WeBWorK Main Forum

DBD mysql error and the database character set.

DBD mysql error and the database character set.

by Richard Humphrey -
Number of replies: 15

Hello-

 We're using webwork, using the Ubuntu 20.04 virtual machine image provided by webwork.

Users are getting an error on some problems, 

BD::mysql::st execute failed: Incorrect string value: '\xE2\x88\x92cos...' for column 'answer_string' at row 1 at

The system and the users' browsers are using UTF-8, but the character set of Mysql is Latin1. Converting the database to UTF-8 is straightforward from the database side. Would converting the database to UTF-8 solve this problem, and more importantly, will it break anything?

Thanks,

=Richard Mortimer Humphrey

Sysadmin,Math,Cornell

In reply to Richard Humphrey

Re: DBD mysql error and the database character set.

by Bianca Sosnovski -
Hi everyone,
I see that there is no answer posted for the above but I'm interested in a solutions.
We just had our Webwork server reinstalled from scratch because many error messages would appear and go to the user and the system was super slow at times.
After the reinstall, we used the backups for the courses and database. Everything was running ok until now.
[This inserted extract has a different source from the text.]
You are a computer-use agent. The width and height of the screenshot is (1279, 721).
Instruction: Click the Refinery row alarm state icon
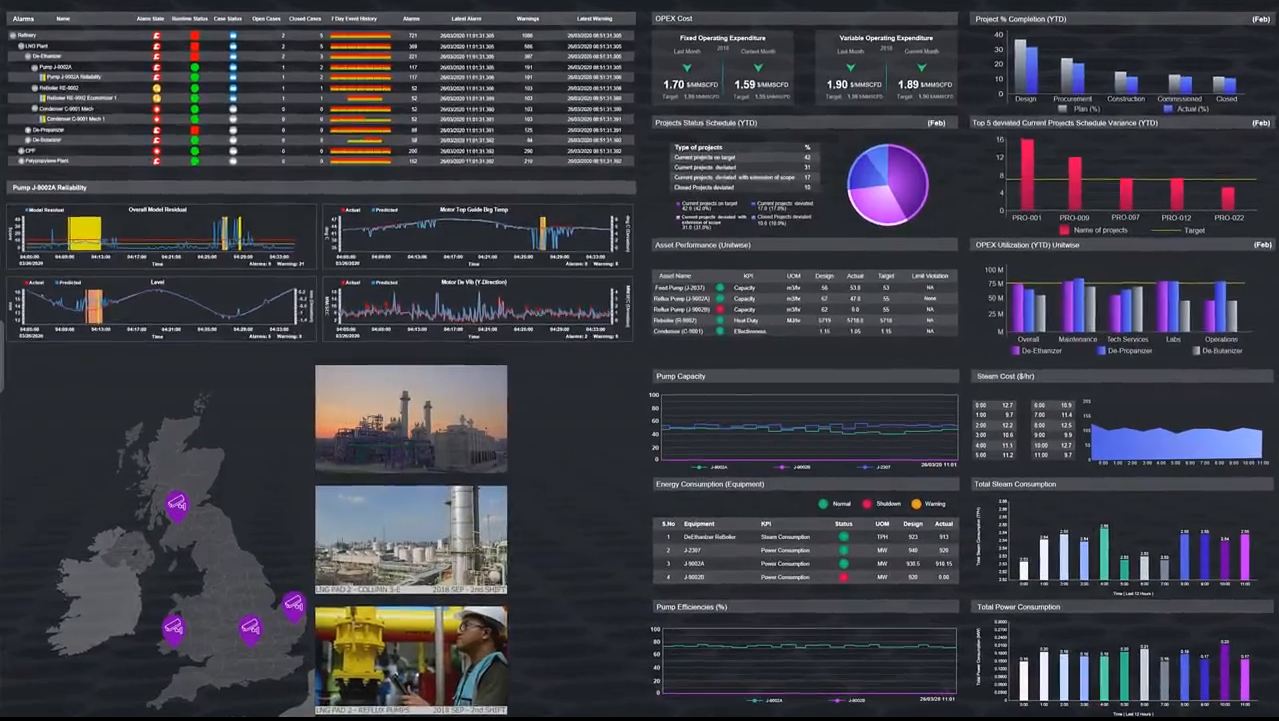pos(156,35)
Some users are getting similar error messages:

DBD::mysql::st execute failed: Incorrect string value: '\\xCF\\x80 \\x0965...' for column 'answer_string' at row 1 at /opt/webwork/webwork2/lib/WeBWorK/DB/Schema/NewSQL/Std.pm line 837

A quick search shows that the issue  has something to do with  UTF-8 encode in the database.

Did anyone encounter and resolve the similar issue with Webwork's database? Thanks for any help
In reply to Bianca Sosnovski

Re: DBD mysql error and the database character set.

by Nathan Wallach -
"'\\xCF\\x80\\x0965" may be related to pi. It does not seem to be valid UTF-8. 

I would guess that this is something put in the table as Latin1, and now causing trouble. Hex "CF" is an accented character in iso-8859-1.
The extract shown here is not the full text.